Женщины расхохотались. Мне показалось, что они смеются над
моим смущением. Дон Хуан сказал им, причем очень серьезно,
что я направляюсь в мехико, чтобы отыскать жену для себя.
Он спросил, не знают ли они какую-нибудь честную, скромную,
целомудренную девушку, которая хотела бы выйти замуж и не
была бы слишком требовательной в вопросах мужской красоты.
Он представился моим сватом.
Женщины чуть не падали от хохота. Я был ужасно раздосадован.
Дон Хуан повернулся к официантке и спросил, не хочет ли
она выйти замуж за меня. Она ответила, что помолвлена. Мне
показалось, что она приняла слова дон Хуана за чистую монету.
- Почему ты не даешь ему говорить самому за себя? - спросила
старая дама у дон Хуана.
- У него дефект речи, - ответил он. - мальчик ужасно заикается.
Официантка заметила, что я говорил вполне нормально, когда
заказывал
завтрак.
О! Ты очень наблюдательна, - сказал дон Хуан. - он говорит
нормально только тогда, когда заказывает пищу. Я говорил
ему, и не раз, что если он хочет научиться говорить нормально,
ему надо стать безжалостным. Я даже привел его сюда, чтобы
дать ему несколько уроков по безжалостности.
- Бедный малый, - вздохнула старая женщина.

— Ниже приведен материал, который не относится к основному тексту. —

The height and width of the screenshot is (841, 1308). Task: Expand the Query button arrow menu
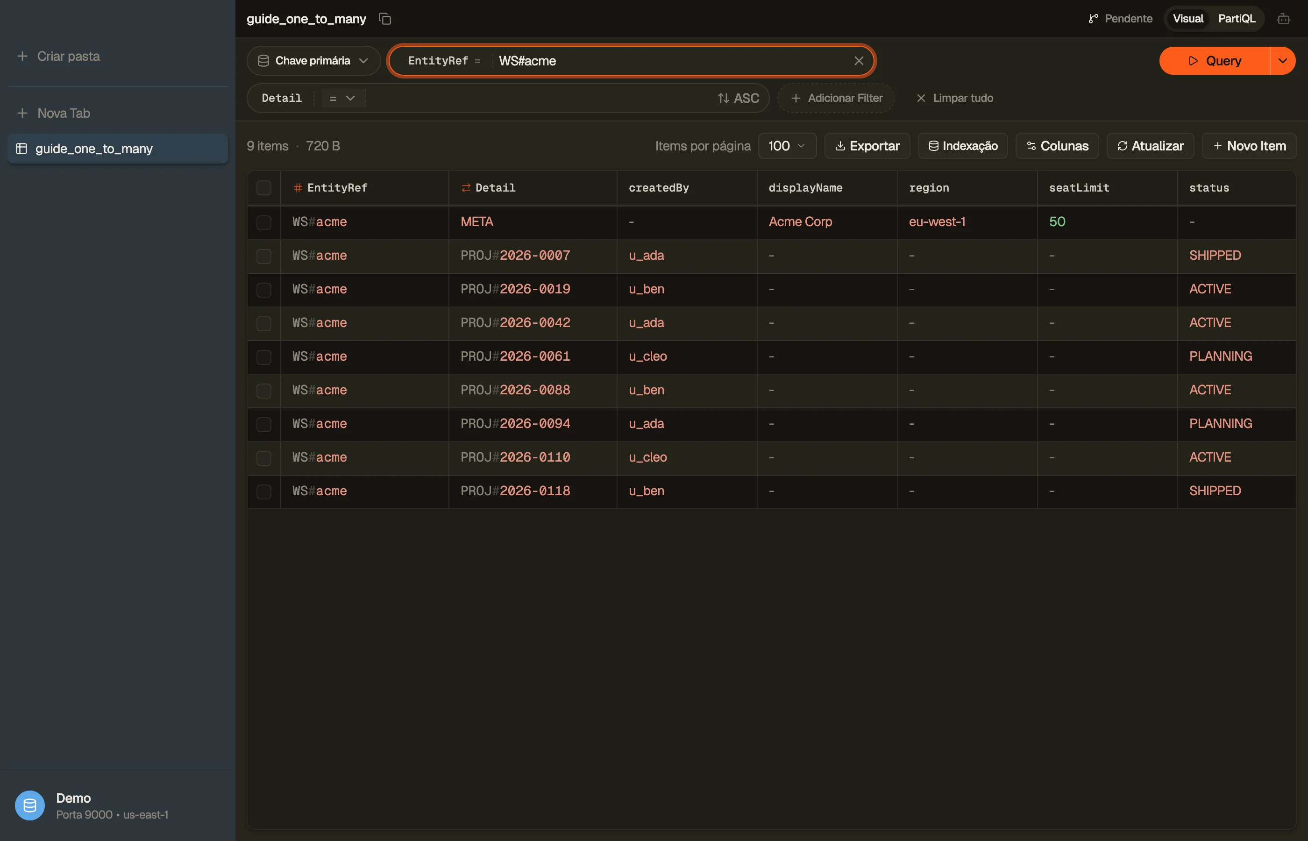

- Ладно, нам, наверное, лучше собираться в путь, если мы
хотим сегодня найти любовь для него, - сказал дон Хуан,
вставая и раскланиваясь.
- Вы так серьезно подходите к этому сватовству, - заметила
молодая официантка дон Хуану.
- Держу пари, - ответил он. - я сумею помочь ему в том,
в чем он нуждается, и он сможет пересечь границу и достичь
места отсутствия жалости.
Мне подумалось, что дон Хуан называет местом отсутствия
жалости или брак, или сша. Я засмеялся этой метафоре, и
вдруг начал так ужасно заикаться, что напугал женщин до
полусмерти, а дон Хуан истерически захохотал.
- Мне обязательно надо было заявить тебе о своей цели, -
сказал дон Хуан, продолжая свое объяснение. - я сделал это,
но обвел тебя вокруг пальца, как только мог.
Он сказал, что с того момента, как дух манифестирует себя,
каждый шаг ведет к своему удовлетворительному завершению
с абсолютной легкостью. И моя точка сборки достигла места
отсутствия жалости, когда под давлением его трансформации
она была вынуждена оставить свое привычное место самоотражения.
- Позиция самоотражения, - сказал дон Хуан. - вынуждает
точку сборки собирать мир фальшивого сострадания, но вполне
реальной жестокости и самососредоточения. В этом мире единственно
реальными чувствами являются те, которые удобны тому, кто
их переживает.
- Для мага безжалостность - не жесткость, не жестокость.
Безжалостность - это противоположность самосожалению и собственной
важности. Безжалостность - это трезвость.